1) Write your elevator pitch.

Write your 30-second elevator pitch – the one you give your employer in an interview or the one you tell when you meet someone new. Your elevator pitch should include who you are, what you do, your interests, and your strengths and contributions. The elevator pitch is what you want to be known and remembered as, and it can become your “brand statement.”

2) Decide which social media platform suits you.

Social media are a collection of tools to connect and engage with other people. We need to use the right ones for the right objectives. Just as I would not use a screwdriver to hammer a nail, I would not create a profile on Pinterest if I wanted to share my locations (that’s Foursquare). Browse the hundreds of social media sites and identify which best represents your brand and helps you achieve your goals.

Click around those sites and read their guides. Each platform has an exact idea of how they want you to use their service. Educate yourself with the do’s and don’ts.

3) Portray yourself accordingly and accurately.

Never tell a lie. Write your About sections and descriptions intentionally, thoughtfully, and purposefully. Use verbiage and keywords that closely align with your brand statement.

 4) Build a network and contribute to conversations. 

Not every social media site is considered a social network (that’s Facebook), but every site requires social networking. Find key players in your industry or with similar interests.

Contribute to conversations in Facebook groups, LinkedIn discussion, Twitter chats, or G+ communities. Research different groups to join, or follow relevant people in your industry and notice their communities. No matter the type of “group,” your contributions will build rapport with others.

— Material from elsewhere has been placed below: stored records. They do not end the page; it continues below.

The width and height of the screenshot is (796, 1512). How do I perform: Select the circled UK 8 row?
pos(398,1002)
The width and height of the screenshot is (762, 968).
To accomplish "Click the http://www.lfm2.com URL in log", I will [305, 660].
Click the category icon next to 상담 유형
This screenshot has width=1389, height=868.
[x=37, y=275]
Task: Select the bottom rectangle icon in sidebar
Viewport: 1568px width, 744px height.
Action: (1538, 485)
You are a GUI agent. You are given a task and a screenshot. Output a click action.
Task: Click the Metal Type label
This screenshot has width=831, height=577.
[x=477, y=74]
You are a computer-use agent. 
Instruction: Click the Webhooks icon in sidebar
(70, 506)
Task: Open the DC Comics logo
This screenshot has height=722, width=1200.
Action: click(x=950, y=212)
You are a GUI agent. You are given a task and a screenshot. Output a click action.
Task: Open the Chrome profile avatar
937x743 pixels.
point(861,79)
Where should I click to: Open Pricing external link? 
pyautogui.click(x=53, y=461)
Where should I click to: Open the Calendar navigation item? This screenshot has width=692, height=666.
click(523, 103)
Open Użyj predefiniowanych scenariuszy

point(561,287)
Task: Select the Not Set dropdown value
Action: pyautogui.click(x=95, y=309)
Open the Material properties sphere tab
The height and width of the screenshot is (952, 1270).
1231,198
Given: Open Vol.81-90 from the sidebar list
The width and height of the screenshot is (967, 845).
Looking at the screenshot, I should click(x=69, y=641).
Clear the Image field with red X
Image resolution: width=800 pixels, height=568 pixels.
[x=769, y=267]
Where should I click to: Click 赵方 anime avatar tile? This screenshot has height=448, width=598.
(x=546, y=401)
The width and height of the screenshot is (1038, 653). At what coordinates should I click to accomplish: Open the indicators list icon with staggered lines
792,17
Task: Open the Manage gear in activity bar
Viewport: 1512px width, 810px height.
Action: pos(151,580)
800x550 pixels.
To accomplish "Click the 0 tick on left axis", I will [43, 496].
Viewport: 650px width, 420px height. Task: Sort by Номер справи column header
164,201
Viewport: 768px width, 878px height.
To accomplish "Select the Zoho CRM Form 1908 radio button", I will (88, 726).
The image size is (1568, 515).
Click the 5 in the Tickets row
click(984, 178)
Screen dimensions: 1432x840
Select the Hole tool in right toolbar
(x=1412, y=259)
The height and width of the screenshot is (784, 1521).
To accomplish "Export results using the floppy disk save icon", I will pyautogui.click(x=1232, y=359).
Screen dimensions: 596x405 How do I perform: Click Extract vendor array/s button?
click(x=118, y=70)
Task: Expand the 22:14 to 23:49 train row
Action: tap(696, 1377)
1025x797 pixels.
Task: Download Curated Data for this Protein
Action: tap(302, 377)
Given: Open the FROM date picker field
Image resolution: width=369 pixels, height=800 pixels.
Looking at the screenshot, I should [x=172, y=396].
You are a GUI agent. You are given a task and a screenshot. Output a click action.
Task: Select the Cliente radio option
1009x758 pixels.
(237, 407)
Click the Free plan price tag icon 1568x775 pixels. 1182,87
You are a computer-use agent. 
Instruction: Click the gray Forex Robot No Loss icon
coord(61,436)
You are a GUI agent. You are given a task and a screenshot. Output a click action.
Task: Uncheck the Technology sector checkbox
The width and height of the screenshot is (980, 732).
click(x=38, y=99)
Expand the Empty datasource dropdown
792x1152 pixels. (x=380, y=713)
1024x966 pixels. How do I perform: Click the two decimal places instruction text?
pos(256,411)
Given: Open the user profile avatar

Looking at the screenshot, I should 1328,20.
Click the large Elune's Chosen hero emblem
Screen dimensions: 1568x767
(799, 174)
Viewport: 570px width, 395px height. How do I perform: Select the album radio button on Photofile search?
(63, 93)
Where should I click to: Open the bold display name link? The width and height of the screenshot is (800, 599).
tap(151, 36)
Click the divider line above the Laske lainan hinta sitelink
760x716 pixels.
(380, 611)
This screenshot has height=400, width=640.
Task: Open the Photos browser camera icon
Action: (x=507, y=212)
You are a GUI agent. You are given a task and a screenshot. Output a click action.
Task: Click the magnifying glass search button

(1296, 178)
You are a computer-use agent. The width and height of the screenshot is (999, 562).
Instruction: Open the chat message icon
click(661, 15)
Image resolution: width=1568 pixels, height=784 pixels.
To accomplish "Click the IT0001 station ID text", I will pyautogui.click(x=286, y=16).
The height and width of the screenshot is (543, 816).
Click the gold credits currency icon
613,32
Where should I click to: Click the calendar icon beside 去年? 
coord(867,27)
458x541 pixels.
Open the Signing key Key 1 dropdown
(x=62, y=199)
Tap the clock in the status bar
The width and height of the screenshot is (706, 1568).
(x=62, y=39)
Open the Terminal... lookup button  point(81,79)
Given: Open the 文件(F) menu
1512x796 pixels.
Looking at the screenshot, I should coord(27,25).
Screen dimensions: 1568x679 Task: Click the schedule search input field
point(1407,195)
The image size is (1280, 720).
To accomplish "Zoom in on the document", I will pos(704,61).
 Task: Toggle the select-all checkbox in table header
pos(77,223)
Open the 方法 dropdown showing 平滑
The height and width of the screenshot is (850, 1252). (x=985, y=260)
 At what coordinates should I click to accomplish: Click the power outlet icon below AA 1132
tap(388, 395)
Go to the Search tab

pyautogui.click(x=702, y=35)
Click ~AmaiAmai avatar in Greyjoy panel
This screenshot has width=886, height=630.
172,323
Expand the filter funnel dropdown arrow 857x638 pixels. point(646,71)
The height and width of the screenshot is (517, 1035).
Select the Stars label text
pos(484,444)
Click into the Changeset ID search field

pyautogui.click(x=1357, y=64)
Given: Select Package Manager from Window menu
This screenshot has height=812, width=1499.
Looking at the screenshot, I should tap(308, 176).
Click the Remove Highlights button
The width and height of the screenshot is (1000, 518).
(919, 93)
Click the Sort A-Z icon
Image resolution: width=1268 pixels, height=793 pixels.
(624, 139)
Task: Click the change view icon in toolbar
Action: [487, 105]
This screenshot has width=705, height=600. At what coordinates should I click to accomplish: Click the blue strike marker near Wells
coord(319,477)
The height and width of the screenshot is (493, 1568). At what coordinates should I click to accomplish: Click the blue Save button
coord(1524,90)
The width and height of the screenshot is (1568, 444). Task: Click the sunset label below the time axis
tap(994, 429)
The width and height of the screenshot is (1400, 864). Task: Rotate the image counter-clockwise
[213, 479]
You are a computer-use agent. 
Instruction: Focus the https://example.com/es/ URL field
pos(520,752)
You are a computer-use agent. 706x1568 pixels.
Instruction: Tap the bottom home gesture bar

Remember, you are branding you. As you grow up, so must your online accounts. I advise you, readers and college students, to reevaluate your brand yearly. Make necessary changes and grow your profiles from adolescence to adulthood with practice and patience.

Sheri Lehman is Chapman University’s social media specialist. She manages the institution’s social media presences and oversees social strategies on campus. Sheri frequently blogs about social media, emerging technologies, and best practices. You can connect with her on Twitter @SheriLehman or Google+.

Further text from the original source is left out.